My twitter stream has been filled most of the morning with the hashtag #beyondthetextbook and it has been an interesting conversation. I thought while I was thinking about it I would write a couple of short notes about the conversation.
#1. I am all for losing the traditional textbook. As it stands now, most of my classes don't use the textbook very often. I don't think that US History has used their text at all this year. World History has done some work out of their book here and there. AP US has nightly reading assignments from their book but I could just as easily give them readings from somewhere else. But there are problems.
Internet access is absolutely critical to losing the text. In the classes that I teach that use the computer lab, I almost never refer to the book. But in the classes without access, the students use their book more. It would either be a text of some kind or internet access. If I ran off all the things that I wanted my students to read then my school might get angry and the way that I was using up paper resources for readings.
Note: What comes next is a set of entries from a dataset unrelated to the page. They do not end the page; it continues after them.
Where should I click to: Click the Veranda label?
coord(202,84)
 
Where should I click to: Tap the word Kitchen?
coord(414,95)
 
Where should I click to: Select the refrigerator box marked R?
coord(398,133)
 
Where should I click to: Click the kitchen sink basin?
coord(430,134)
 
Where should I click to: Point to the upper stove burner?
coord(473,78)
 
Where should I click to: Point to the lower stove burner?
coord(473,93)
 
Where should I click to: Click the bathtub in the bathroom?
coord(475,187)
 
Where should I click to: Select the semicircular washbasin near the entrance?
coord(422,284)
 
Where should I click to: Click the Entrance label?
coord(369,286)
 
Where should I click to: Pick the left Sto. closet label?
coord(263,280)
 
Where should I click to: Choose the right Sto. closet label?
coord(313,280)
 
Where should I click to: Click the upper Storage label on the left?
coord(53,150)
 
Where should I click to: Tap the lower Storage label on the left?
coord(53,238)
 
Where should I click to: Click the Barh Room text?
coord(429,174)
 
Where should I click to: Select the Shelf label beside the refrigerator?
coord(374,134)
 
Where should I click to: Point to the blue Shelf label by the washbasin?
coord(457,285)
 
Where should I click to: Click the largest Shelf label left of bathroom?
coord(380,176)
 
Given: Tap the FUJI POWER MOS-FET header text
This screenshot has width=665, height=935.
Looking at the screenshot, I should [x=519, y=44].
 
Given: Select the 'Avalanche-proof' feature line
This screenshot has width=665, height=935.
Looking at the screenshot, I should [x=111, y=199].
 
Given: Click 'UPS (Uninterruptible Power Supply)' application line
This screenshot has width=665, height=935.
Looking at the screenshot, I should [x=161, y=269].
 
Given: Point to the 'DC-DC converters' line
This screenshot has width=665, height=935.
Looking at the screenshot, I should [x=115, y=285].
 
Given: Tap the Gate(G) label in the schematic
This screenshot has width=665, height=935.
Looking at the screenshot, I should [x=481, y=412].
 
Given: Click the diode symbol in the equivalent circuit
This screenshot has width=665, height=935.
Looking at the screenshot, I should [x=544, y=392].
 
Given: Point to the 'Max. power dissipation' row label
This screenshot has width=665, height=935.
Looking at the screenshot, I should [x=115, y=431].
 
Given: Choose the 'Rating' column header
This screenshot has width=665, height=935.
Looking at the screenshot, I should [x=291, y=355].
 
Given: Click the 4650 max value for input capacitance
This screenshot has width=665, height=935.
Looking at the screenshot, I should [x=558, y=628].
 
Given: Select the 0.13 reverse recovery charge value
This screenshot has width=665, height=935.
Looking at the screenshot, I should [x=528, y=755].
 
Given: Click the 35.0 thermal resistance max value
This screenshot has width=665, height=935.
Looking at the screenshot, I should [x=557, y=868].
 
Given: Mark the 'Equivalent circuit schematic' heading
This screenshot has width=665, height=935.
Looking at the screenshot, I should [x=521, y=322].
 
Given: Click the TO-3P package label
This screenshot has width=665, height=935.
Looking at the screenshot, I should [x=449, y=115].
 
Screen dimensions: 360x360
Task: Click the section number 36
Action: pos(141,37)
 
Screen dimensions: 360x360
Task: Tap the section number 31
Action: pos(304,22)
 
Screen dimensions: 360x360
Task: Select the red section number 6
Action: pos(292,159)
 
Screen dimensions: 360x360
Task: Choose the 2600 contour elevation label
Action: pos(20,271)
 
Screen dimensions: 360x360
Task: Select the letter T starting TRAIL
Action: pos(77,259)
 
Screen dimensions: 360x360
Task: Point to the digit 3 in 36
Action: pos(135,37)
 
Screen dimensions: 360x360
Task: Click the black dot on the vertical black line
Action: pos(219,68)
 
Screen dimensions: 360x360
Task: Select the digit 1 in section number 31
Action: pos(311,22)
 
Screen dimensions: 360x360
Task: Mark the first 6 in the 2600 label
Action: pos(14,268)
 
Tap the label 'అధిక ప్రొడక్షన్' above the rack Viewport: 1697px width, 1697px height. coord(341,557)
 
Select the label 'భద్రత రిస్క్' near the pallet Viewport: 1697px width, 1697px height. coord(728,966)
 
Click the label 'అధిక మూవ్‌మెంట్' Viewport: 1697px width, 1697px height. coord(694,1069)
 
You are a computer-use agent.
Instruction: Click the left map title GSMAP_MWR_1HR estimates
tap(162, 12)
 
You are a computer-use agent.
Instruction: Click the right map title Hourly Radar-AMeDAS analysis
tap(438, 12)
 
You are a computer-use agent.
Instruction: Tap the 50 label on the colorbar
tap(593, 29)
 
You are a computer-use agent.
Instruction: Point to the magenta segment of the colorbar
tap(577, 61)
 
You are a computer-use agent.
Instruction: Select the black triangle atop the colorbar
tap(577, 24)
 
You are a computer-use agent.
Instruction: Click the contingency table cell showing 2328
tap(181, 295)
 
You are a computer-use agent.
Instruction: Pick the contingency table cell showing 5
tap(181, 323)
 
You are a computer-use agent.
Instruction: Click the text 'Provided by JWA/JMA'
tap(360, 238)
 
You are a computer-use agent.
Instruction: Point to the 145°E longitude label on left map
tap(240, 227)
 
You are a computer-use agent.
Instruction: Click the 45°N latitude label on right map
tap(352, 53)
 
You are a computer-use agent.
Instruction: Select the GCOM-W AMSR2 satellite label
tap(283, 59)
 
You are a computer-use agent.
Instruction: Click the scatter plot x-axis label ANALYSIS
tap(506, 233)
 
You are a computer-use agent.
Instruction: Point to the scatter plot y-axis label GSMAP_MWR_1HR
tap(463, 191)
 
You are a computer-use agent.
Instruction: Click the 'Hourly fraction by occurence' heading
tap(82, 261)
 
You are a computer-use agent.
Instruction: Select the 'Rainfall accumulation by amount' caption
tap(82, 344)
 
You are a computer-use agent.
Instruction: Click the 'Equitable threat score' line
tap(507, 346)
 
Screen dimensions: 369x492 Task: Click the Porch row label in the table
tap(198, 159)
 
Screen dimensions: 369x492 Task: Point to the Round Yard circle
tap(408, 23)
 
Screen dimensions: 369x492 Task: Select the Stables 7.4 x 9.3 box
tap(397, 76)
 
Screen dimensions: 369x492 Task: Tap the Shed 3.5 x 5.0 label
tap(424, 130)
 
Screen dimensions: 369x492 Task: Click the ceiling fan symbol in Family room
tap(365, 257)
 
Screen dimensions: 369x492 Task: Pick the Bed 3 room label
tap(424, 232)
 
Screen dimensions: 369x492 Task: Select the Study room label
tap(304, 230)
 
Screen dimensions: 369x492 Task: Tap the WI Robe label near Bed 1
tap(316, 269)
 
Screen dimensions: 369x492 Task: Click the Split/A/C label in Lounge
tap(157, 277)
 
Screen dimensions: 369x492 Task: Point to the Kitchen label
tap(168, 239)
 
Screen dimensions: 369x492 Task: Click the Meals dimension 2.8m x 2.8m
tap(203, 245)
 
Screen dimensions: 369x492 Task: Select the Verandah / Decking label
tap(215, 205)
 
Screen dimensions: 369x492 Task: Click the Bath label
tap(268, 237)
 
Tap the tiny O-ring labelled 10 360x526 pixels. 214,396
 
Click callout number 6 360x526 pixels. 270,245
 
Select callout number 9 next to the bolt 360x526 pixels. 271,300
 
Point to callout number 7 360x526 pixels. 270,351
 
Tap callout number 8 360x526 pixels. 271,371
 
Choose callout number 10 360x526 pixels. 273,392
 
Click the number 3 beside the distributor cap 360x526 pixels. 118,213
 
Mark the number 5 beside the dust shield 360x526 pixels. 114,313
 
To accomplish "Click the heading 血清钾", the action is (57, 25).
#2. The biggest resistance would come from people who use the book quite a bit. Some of these might be veteran teachers but some might also be new teachers who are still learning content. It's nice when veteran teachers have been teaching the same thing for many years and have lots of resources. Unfortunately, most novice teachers don't have many resources. I wonder if we made veteran teachers teach a new subject if those teachers would so easily be able to get rid of the text.
#3. Parents like to know that the students have textbooks. We would have to change the way that parents view education in order to get rid of all textbooks. Of course, this applies to everyone who has ever gone to school. Part of the problem with any ed reform is the fact that we have to convince stakeholders that the schools do, in fact, know what they are doing.
Anyway, just a few quick thoughts. Maybe I'll come back to this later after I have more time to think on it.